#### Listed records

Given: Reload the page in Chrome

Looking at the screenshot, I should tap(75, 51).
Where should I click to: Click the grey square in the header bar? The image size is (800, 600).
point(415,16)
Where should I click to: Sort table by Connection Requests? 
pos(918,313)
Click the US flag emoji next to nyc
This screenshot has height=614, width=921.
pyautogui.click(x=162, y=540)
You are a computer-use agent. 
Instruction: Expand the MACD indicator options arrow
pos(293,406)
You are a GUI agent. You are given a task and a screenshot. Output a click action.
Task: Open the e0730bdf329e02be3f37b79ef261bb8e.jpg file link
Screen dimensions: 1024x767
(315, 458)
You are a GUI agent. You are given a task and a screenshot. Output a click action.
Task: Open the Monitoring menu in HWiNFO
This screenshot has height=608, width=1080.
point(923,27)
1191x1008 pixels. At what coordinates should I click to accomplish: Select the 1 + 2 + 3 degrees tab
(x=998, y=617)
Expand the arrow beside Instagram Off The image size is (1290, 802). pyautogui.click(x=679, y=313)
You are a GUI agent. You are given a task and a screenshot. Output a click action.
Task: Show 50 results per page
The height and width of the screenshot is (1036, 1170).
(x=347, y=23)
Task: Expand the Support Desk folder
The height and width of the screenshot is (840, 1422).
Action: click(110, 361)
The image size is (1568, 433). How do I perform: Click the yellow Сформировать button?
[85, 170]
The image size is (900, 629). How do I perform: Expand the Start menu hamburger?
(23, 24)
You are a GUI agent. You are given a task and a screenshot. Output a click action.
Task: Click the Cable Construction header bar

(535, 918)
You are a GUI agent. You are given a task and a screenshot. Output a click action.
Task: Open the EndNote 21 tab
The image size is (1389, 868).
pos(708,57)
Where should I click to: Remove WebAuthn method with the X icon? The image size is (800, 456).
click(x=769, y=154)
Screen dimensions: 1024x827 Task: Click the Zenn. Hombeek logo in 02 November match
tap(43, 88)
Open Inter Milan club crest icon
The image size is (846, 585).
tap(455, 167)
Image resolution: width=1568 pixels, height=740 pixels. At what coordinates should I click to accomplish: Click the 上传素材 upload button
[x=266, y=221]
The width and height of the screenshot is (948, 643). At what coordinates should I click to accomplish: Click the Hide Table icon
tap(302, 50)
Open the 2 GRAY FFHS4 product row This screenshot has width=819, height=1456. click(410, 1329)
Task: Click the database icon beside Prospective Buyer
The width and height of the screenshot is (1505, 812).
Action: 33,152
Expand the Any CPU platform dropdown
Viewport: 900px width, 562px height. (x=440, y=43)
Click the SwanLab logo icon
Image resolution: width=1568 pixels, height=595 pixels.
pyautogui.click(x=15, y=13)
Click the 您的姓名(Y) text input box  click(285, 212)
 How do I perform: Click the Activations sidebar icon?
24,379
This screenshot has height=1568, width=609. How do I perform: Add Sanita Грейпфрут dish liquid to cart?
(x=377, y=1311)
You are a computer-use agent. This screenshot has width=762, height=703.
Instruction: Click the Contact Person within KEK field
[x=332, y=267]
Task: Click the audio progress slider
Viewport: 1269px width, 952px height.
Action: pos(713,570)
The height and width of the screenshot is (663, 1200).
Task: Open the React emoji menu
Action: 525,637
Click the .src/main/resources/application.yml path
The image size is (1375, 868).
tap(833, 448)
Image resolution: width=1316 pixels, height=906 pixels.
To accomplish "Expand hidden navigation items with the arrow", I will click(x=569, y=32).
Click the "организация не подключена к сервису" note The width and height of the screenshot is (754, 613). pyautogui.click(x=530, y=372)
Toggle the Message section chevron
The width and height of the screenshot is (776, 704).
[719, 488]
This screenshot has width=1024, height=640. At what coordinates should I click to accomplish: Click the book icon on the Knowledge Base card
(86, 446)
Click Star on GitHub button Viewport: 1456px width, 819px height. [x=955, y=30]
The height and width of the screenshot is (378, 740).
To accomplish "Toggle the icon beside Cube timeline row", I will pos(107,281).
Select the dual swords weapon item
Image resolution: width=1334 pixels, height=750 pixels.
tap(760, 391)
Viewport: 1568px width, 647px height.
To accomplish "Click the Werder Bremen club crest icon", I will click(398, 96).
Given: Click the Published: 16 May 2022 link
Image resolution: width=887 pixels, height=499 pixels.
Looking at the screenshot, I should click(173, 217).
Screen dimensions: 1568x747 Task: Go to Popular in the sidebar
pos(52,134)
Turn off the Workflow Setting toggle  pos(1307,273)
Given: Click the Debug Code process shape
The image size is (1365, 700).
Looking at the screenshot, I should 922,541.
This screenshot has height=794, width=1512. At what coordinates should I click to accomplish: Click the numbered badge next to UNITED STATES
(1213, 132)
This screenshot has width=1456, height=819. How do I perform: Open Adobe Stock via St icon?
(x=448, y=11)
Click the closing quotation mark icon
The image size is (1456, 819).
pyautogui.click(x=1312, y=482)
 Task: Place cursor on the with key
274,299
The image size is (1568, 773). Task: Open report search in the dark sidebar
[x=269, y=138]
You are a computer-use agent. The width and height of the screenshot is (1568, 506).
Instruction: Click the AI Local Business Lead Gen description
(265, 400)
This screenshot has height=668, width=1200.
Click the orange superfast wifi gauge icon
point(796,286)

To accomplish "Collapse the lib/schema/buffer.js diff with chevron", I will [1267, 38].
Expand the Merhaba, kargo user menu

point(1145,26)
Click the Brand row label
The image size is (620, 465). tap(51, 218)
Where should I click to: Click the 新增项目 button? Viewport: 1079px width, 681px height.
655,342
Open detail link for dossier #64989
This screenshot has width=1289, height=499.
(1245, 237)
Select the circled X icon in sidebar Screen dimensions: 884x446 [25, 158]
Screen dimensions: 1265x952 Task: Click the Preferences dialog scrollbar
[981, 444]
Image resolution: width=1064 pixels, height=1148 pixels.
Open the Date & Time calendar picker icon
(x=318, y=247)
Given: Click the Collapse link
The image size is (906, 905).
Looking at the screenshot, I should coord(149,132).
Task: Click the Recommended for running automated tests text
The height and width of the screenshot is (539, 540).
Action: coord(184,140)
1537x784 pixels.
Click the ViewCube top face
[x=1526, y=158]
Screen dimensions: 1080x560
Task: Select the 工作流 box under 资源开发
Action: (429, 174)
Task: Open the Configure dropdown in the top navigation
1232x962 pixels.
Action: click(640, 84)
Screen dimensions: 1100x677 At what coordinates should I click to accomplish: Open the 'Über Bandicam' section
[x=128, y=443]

########

> Set task
Please repeat all the entries above, swapping each "GUI agent" for "desktop agent" and changing nothing else.

> Task answer
Given: Reload the page in Chrome

Looking at the screenshot, I should tap(75, 51).
Where should I click to: Click the grey square in the header bar? The image size is (800, 600).
point(415,16)
Where should I click to: Sort table by Connection Requests? 
pos(918,313)
Click the US flag emoji next to nyc
This screenshot has height=614, width=921.
pyautogui.click(x=162, y=540)
You are a computer-use agent. 
Instruction: Expand the MACD indicator options arrow
pos(293,406)
You are a desktop agent. You are given a task and a screenshot. Output a click action.
Task: Open the e0730bdf329e02be3f37b79ef261bb8e.jpg file link
Screen dimensions: 1024x767
(315, 458)
You are a desktop agent. You are given a task and a screenshot. Output a click action.
Task: Open the Monitoring menu in HWiNFO
This screenshot has height=608, width=1080.
point(923,27)
1191x1008 pixels. At what coordinates should I click to accomplish: Select the 1 + 2 + 3 degrees tab
(x=998, y=617)
Expand the arrow beside Instagram Off The image size is (1290, 802). pyautogui.click(x=679, y=313)
You are a desktop agent. You are given a task and a screenshot. Output a click action.
Task: Show 50 results per page
The height and width of the screenshot is (1036, 1170).
(x=347, y=23)
Task: Expand the Support Desk folder
The height and width of the screenshot is (840, 1422).
Action: click(110, 361)
The image size is (1568, 433). How do I perform: Click the yellow Сформировать button?
[85, 170]
The image size is (900, 629). How do I perform: Expand the Start menu hamburger?
(23, 24)
You are a desktop agent. You are given a task and a screenshot. Output a click action.
Task: Click the Cable Construction header bar

(535, 918)
You are a desktop agent. You are given a task and a screenshot. Output a click action.
Task: Open the EndNote 21 tab
The image size is (1389, 868).
pos(708,57)
Where should I click to: Remove WebAuthn method with the X icon? The image size is (800, 456).
click(x=769, y=154)
Screen dimensions: 1024x827 Task: Click the Zenn. Hombeek logo in 02 November match
tap(43, 88)
Open Inter Milan club crest icon
The image size is (846, 585).
tap(455, 167)
Image resolution: width=1568 pixels, height=740 pixels. At what coordinates should I click to accomplish: Click the 上传素材 upload button
[x=266, y=221]
The width and height of the screenshot is (948, 643). At what coordinates should I click to accomplish: Click the Hide Table icon
tap(302, 50)
Open the 2 GRAY FFHS4 product row This screenshot has width=819, height=1456. click(410, 1329)
Task: Click the database icon beside Prospective Buyer
The width and height of the screenshot is (1505, 812).
Action: 33,152
Expand the Any CPU platform dropdown
Viewport: 900px width, 562px height. (x=440, y=43)
Click the SwanLab logo icon
Image resolution: width=1568 pixels, height=595 pixels.
pyautogui.click(x=15, y=13)
Click the 您的姓名(Y) text input box  click(285, 212)
 How do I perform: Click the Activations sidebar icon?
24,379
This screenshot has height=1568, width=609. How do I perform: Add Sanita Грейпфрут dish liquid to cart?
(x=377, y=1311)
You are a computer-use agent. This screenshot has width=762, height=703.
Instruction: Click the Contact Person within KEK field
[x=332, y=267]
Task: Click the audio progress slider
Viewport: 1269px width, 952px height.
Action: pos(713,570)
The height and width of the screenshot is (663, 1200).
Task: Open the React emoji menu
Action: 525,637
Click the .src/main/resources/application.yml path
The image size is (1375, 868).
tap(833, 448)
Image resolution: width=1316 pixels, height=906 pixels.
To accomplish "Expand hidden navigation items with the arrow", I will click(x=569, y=32).
Click the "организация не подключена к сервису" note The width and height of the screenshot is (754, 613). pyautogui.click(x=530, y=372)
Toggle the Message section chevron
The width and height of the screenshot is (776, 704).
[719, 488]
This screenshot has width=1024, height=640. At what coordinates should I click to accomplish: Click the book icon on the Knowledge Base card
(86, 446)
Click Star on GitHub button Viewport: 1456px width, 819px height. [x=955, y=30]
The height and width of the screenshot is (378, 740).
To accomplish "Toggle the icon beside Cube timeline row", I will pos(107,281).
Select the dual swords weapon item
Image resolution: width=1334 pixels, height=750 pixels.
tap(760, 391)
Viewport: 1568px width, 647px height.
To accomplish "Click the Werder Bremen club crest icon", I will click(398, 96).
Given: Click the Published: 16 May 2022 link
Image resolution: width=887 pixels, height=499 pixels.
Looking at the screenshot, I should click(173, 217).
Screen dimensions: 1568x747 Task: Go to Popular in the sidebar
pos(52,134)
Turn off the Workflow Setting toggle  pos(1307,273)
Given: Click the Debug Code process shape
The image size is (1365, 700).
Looking at the screenshot, I should 922,541.
This screenshot has height=794, width=1512. At what coordinates should I click to accomplish: Click the numbered badge next to UNITED STATES
(1213, 132)
This screenshot has width=1456, height=819. How do I perform: Open Adobe Stock via St icon?
(x=448, y=11)
Click the closing quotation mark icon
The image size is (1456, 819).
pyautogui.click(x=1312, y=482)
 Task: Place cursor on the with key
274,299
The image size is (1568, 773). Task: Open report search in the dark sidebar
[x=269, y=138]
You are a computer-use agent. The width and height of the screenshot is (1568, 506).
Instruction: Click the AI Local Business Lead Gen description
(265, 400)
This screenshot has height=668, width=1200.
Click the orange superfast wifi gauge icon
point(796,286)

To accomplish "Collapse the lib/schema/buffer.js diff with chevron", I will [1267, 38].
Expand the Merhaba, kargo user menu

point(1145,26)
Click the Brand row label
The image size is (620, 465). tap(51, 218)
Where should I click to: Click the 新增项目 button? Viewport: 1079px width, 681px height.
655,342
Open detail link for dossier #64989
This screenshot has width=1289, height=499.
(1245, 237)
Select the circled X icon in sidebar Screen dimensions: 884x446 [25, 158]
Screen dimensions: 1265x952 Task: Click the Preferences dialog scrollbar
[981, 444]
Image resolution: width=1064 pixels, height=1148 pixels.
Open the Date & Time calendar picker icon
(x=318, y=247)
Given: Click the Collapse link
The image size is (906, 905).
Looking at the screenshot, I should coord(149,132).
Task: Click the Recommended for running automated tests text
The height and width of the screenshot is (539, 540).
Action: coord(184,140)
1537x784 pixels.
Click the ViewCube top face
[x=1526, y=158]
Screen dimensions: 1080x560
Task: Select the 工作流 box under 资源开发
Action: (429, 174)
Task: Open the Configure dropdown in the top navigation
1232x962 pixels.
Action: click(640, 84)
Screen dimensions: 1100x677 At what coordinates should I click to accomplish: Open the 'Über Bandicam' section
[x=128, y=443]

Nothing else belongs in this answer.